Over the last two decades, Ministry has often found itself credited as a pioneer of industrial metal, a far-more-metallic Nine Inch Nails. More guitars, more screaming, more heroin, less self-indulgent whining.
But in reality their sound accomplished so much more: Ministry managed to create an entirely engrossing body of work with a perfectly lifeless rhythm section. The computer-generated drums are never meant to sound anything but. The guitars, always recorded through a ridiculously brittle distortion, hammer their repetitive riffs home with metronomic precision. With every track, Ministry sticks a finger in the eye of the basic, sloppy, improvisational rock 'n' roll ethic.
A few elements make the band listenable. The brisk tempos are one, giving the music urgency despite the band sounding like a collection of factory machines. Two is Al Jourgenson's vocal approach - his rhythmic screams certainly add no warmth, but he delivers his words with a passion and spite that draws listeners in.
Three, the band slices and dices recordings of political speeches, dubbing in a word here and a phrase there for a truly quirky effect. And four, if a band releases an album called The Mind is a Terrible Thing to Taste, you have to like them.
All told, after a few listens, Ministry's music is quite innovative and even catchy. So it's a little disappointing that their new release, The Last Sucker, is their last - the record's an hour-long blast of furious, Bush-hating energy that showcases all the above strengths.

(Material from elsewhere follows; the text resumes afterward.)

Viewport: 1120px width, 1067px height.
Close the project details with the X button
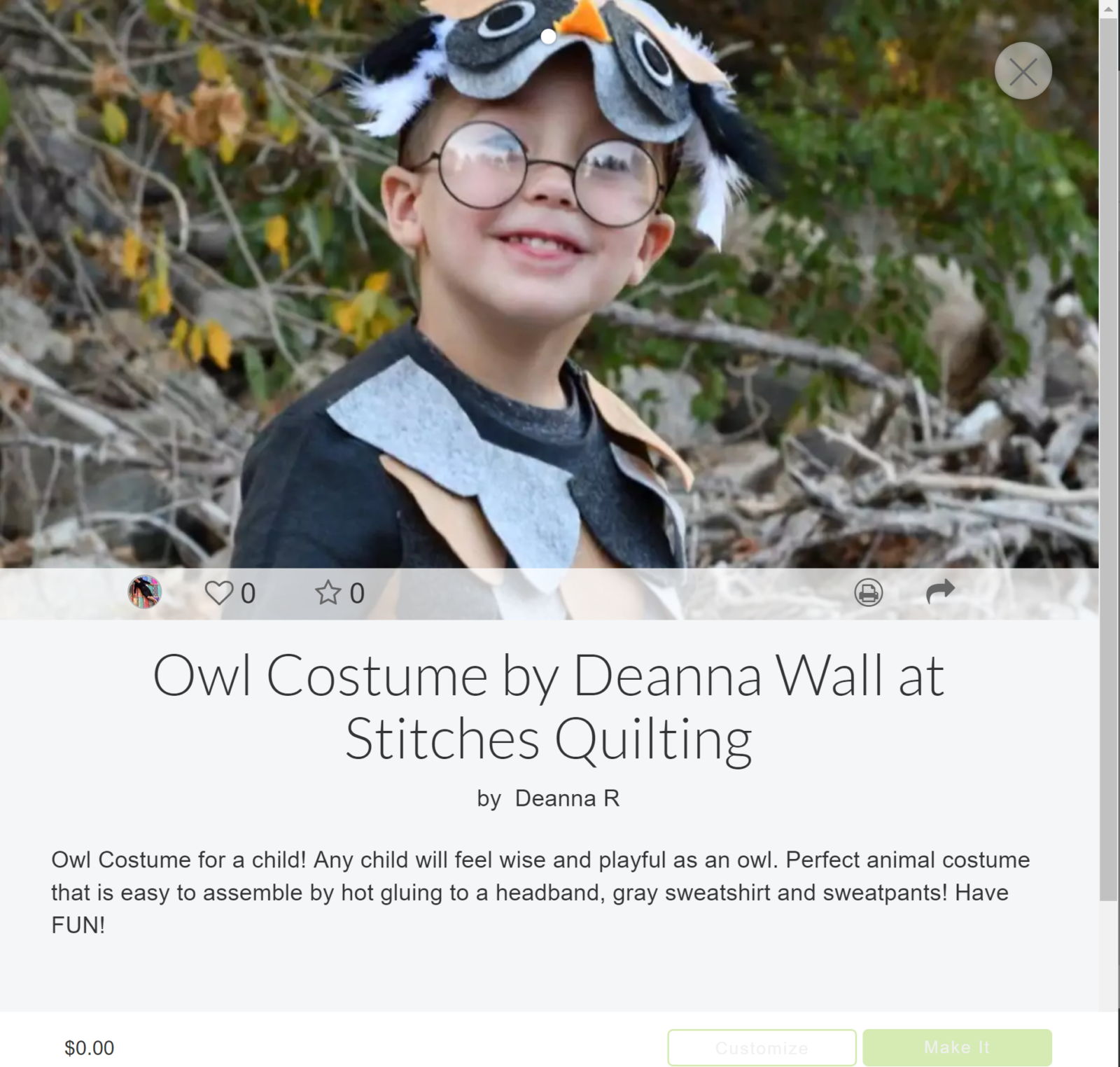point(1023,71)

True, Jourgenson's rants aren't exactly ready for publication in an academic journal. Greed! Power! Corruption! Heh heh, the vice president's first name is "Dick"! Halliburton! Halliburton! Halliburton! But in an age when most musicians can't write about anything but themselves, it's easy to appreciate a focused political statement, however juvenile.
"Let's Go" captures the band's chaotic fury, with some great lead guitar playing to boot. The intro to "Watch Yourself" slows the tempo without losing intensity. And so on.
But there are a few deviations from the basic Ministry sound. The Doors cover "Roadhouse Blues" proves a smashing success, even if it's completely out of place alongside the rest of the CD, with a full-speed rambunctiousness that doesn't destroy the bluesy feel. One could bob his head to the lively rhythm and synthesizer melodies of "Die in a Crash." There's a choral arrangement lurking in the mix of "End of Days (Part 2)," and the track closes with a lengthy excerpt from Dwight Eisenhower's famed "military-industrial complex" speech.
It's easy to respect a band that quits on a positive note. But The Last Sucker will leave fans wanting another.